Артисты ни в чем не врут. Они вызывают в зрителях настоящие чувства. Ощущения — на кончиках пальцев, в уставших ногах, в нижней части живота, в легких. Свет и тьма, горький запах серы. Станиславский учил, что физические ощущения порождают психологическую реальность. Чехов был с ним солидарен, один из его героев «топнул ногой и разозлился». Погрузившись в весь набор ощущений, подаренных артистами уличного театра, абсолютно веришь в то, что надо бежать. В то, что есть, от чего спасаться. Но есть и кому спасать.

Локация в Москве — промзона, частично переосмысленная в формате модного арт-пространства, с кафе, верандами, фуд-траками. Место становится опасным и сказочным, во время путешествия участники оказываются в Зоне, где только Сталкеры знают, как себя вести. Когда нужно спрятаться и затаиться, а когда можно перекусить и отдохнуть. Секунды без этих Сталкеров — самое тягостное, что происходит с участниками. Даже наиболее сплоченная группа (зрителей делят на несколько команд, которые вновь встретятся лишь в конце пути) пребывает в состоянии испуганного ребенка, когда на десять секунд теряет контакт с проводником.

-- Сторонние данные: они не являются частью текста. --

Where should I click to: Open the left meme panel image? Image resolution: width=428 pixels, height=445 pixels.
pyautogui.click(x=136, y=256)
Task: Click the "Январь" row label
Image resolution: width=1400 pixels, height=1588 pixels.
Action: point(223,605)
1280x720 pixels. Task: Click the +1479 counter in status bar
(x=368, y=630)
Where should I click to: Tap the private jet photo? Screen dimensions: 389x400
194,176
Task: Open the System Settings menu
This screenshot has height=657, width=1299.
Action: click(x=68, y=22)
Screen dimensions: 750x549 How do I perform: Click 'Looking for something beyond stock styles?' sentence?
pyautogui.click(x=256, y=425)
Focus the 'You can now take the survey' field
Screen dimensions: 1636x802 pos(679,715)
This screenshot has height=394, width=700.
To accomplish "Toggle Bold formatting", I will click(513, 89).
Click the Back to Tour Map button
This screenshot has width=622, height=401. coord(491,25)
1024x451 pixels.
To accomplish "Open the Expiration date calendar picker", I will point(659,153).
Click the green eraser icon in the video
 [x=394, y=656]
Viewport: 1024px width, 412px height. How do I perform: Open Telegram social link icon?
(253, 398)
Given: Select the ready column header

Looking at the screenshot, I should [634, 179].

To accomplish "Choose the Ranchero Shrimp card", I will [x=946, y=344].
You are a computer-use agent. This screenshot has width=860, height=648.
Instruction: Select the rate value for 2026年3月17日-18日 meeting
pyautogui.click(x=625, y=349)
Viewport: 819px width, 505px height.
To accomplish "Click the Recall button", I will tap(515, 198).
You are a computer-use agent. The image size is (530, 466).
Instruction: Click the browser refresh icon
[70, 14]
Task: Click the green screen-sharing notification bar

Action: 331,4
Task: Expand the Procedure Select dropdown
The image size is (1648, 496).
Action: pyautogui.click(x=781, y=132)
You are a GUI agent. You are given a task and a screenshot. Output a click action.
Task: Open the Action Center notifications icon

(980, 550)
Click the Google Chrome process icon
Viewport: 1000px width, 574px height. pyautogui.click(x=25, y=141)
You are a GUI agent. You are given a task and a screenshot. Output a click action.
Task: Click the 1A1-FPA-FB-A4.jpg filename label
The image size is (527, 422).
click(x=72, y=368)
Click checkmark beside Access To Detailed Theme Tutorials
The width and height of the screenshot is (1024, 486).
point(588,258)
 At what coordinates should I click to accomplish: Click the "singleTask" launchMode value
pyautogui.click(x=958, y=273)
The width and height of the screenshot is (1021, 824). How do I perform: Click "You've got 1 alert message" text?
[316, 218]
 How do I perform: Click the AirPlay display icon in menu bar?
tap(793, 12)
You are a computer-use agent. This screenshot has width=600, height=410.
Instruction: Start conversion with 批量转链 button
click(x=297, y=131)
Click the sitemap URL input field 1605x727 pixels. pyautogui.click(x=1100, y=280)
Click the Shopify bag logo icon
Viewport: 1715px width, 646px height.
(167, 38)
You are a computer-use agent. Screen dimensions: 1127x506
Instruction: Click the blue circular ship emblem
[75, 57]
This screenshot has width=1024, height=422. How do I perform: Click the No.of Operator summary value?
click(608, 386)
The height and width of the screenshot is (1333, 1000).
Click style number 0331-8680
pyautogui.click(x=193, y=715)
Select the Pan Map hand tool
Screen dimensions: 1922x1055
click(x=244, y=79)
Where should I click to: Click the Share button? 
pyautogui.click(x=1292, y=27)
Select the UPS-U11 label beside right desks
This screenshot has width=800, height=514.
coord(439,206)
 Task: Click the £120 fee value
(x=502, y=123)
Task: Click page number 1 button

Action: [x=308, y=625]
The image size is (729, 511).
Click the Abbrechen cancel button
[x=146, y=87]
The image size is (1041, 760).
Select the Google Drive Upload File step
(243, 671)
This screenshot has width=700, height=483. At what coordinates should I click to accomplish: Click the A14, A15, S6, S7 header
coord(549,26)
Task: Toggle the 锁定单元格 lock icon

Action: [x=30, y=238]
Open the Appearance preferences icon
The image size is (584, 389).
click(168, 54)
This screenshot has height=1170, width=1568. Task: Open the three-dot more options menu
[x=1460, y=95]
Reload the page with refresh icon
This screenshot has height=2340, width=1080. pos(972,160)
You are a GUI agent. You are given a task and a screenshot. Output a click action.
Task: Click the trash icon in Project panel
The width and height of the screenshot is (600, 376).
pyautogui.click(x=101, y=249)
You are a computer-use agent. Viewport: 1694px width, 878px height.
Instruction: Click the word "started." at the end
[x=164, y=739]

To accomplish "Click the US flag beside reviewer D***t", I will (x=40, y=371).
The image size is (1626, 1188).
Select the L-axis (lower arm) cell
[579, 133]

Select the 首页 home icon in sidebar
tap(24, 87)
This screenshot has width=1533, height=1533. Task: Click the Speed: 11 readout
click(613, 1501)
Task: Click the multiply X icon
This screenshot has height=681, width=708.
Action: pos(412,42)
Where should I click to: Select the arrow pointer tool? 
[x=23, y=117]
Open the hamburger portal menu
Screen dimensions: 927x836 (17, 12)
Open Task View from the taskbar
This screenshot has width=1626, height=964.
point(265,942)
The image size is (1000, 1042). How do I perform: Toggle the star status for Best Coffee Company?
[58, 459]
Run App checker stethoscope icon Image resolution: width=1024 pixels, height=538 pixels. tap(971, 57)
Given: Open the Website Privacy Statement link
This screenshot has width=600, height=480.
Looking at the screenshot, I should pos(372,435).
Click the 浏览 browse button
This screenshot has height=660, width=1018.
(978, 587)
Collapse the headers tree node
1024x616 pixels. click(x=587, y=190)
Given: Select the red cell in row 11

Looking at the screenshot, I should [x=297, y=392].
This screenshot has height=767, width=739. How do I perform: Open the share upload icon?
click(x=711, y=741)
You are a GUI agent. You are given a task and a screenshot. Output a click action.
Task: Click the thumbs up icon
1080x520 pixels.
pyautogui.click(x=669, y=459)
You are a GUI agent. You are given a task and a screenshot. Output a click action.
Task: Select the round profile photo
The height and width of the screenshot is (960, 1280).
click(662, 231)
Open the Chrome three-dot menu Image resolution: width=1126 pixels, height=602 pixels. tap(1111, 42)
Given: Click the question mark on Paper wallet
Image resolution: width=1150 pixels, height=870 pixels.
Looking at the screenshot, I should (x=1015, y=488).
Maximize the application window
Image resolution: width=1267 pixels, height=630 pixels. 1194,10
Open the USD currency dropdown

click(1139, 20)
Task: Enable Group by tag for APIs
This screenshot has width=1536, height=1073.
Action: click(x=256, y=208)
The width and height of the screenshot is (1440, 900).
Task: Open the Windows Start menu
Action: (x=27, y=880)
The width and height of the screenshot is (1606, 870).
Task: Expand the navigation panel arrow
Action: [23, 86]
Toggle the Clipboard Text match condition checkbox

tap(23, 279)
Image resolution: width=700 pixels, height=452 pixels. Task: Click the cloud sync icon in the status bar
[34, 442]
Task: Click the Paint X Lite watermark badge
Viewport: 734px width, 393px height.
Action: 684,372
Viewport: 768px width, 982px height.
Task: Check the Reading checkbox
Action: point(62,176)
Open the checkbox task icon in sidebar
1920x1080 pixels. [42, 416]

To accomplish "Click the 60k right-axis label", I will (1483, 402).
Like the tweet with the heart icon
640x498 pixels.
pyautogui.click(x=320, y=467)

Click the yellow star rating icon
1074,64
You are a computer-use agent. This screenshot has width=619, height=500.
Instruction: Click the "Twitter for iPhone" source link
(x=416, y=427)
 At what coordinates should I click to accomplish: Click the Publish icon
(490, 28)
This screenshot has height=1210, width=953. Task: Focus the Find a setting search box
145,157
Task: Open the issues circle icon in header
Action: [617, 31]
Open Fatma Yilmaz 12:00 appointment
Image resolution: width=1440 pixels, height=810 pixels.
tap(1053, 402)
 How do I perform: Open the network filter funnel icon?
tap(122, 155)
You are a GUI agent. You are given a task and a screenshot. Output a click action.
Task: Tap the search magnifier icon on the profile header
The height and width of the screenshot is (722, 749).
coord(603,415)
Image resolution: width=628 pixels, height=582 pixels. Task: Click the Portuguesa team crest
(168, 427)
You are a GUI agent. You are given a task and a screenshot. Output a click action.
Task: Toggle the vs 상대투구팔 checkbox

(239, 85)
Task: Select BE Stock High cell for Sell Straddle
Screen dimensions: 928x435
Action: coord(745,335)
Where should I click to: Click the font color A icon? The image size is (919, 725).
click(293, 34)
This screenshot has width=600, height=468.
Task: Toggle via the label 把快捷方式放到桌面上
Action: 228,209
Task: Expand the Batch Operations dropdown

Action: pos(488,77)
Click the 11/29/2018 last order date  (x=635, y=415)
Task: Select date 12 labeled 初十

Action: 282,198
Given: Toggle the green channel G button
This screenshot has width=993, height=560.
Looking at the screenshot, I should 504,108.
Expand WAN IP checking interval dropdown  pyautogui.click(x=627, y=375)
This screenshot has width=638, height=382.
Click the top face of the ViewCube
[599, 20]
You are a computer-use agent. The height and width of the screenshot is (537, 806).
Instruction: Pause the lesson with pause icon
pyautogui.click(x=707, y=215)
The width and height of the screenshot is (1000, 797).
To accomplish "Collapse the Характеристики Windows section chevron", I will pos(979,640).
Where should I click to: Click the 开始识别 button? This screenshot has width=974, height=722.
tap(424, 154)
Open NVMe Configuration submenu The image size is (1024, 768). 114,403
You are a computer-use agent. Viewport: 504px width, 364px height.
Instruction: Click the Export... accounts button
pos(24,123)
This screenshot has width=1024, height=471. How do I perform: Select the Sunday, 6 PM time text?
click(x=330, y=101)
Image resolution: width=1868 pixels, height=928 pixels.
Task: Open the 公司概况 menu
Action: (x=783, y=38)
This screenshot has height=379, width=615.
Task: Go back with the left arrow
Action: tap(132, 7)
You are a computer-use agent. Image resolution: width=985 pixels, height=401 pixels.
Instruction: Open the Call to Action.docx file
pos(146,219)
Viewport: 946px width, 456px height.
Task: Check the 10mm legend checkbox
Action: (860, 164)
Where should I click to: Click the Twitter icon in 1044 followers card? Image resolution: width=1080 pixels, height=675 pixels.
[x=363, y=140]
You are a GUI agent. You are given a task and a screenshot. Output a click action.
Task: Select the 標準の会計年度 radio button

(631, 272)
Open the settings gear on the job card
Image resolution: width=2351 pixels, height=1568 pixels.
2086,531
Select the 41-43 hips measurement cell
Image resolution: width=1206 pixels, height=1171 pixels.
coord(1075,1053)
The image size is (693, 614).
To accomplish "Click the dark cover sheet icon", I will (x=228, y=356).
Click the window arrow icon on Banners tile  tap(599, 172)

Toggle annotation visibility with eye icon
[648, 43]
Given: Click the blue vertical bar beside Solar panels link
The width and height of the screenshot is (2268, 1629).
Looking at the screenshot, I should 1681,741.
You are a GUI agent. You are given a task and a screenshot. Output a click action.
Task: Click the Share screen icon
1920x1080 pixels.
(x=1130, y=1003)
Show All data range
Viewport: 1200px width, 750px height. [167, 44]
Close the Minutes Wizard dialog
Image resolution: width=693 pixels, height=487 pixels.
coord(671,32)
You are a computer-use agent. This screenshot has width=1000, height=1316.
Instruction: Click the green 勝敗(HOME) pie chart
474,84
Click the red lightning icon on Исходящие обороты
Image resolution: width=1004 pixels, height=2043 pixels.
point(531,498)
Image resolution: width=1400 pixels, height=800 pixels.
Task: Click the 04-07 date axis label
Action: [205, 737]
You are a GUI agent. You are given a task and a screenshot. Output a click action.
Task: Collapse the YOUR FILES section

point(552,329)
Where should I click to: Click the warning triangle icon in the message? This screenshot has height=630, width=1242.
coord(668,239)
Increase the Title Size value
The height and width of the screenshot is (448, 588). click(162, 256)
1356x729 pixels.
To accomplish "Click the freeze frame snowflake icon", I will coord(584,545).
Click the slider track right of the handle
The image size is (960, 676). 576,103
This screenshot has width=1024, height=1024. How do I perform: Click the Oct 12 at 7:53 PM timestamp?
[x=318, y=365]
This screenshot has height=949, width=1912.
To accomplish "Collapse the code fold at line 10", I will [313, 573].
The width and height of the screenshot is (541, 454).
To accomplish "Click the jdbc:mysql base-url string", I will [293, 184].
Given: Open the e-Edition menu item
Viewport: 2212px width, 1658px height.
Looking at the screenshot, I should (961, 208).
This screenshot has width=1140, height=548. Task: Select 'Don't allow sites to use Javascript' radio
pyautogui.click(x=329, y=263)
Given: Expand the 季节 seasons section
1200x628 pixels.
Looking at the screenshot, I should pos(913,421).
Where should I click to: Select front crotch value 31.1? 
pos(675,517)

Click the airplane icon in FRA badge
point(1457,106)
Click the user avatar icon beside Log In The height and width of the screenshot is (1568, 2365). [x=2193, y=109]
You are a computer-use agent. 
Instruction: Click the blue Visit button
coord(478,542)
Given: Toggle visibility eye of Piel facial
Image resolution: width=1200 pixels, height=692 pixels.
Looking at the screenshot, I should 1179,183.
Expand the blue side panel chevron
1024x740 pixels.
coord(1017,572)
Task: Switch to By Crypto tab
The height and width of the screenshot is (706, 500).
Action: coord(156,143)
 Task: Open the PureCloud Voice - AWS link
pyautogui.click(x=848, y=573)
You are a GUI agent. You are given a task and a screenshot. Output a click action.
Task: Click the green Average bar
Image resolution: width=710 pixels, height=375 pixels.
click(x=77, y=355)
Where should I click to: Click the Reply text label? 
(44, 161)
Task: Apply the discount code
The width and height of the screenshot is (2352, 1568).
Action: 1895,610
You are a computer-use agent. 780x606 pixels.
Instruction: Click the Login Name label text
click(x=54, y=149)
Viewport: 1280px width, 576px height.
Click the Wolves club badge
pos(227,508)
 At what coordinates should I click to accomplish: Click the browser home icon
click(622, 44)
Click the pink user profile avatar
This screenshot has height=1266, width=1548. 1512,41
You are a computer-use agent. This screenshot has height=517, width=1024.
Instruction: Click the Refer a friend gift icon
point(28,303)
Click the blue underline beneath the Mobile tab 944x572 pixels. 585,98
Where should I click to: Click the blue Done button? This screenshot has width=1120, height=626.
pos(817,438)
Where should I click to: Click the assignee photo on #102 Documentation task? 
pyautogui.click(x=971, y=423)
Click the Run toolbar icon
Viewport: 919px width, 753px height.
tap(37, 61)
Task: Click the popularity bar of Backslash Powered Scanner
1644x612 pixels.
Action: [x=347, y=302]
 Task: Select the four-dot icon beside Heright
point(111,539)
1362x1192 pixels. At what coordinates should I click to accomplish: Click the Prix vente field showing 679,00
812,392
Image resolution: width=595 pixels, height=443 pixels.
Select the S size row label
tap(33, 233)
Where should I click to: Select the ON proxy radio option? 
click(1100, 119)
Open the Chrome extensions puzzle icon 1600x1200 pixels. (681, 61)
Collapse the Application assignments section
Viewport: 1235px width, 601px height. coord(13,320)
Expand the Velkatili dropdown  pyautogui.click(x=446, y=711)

Проводники молчаливы. То есть для общения со своими подопечными им не нужны слова. Совсем. Полужест, прикосновение, взгляд — все прозрачно и так. Они отвечают за остальных, они знают какую-то высшую правду, как древнегреческие жрецы — первые актеры. Они иногда испуганны, но в них непоколебима вера в то, что они сумеют всех вывести. И радость их, когда все случается, чиста, бесконечна и неуправляема. Но вывести — еще не значит спасти. Уже стемнело. Ты обнаруживаешь себя совершенно мокрым, без телефона и документов, под легким ветром. Вокруг — соучастники побега. Кто-то из них плачет, кто-то просто притих. Вот ворота — что за ними, есть ли там спасение и от чего же все-таки ты бежал, известно лишь тебе. Сохранится ли последнее, полное любви, объятие-благословение одного из тех, что охранял тебя в этой маленькой, но вовсе не театральной, а самой настоящей жизни? Тихое обсуждение освобожденных за воротами Зоны сводится к коротким фразам, в большинстве своем означающим: «Спасибо».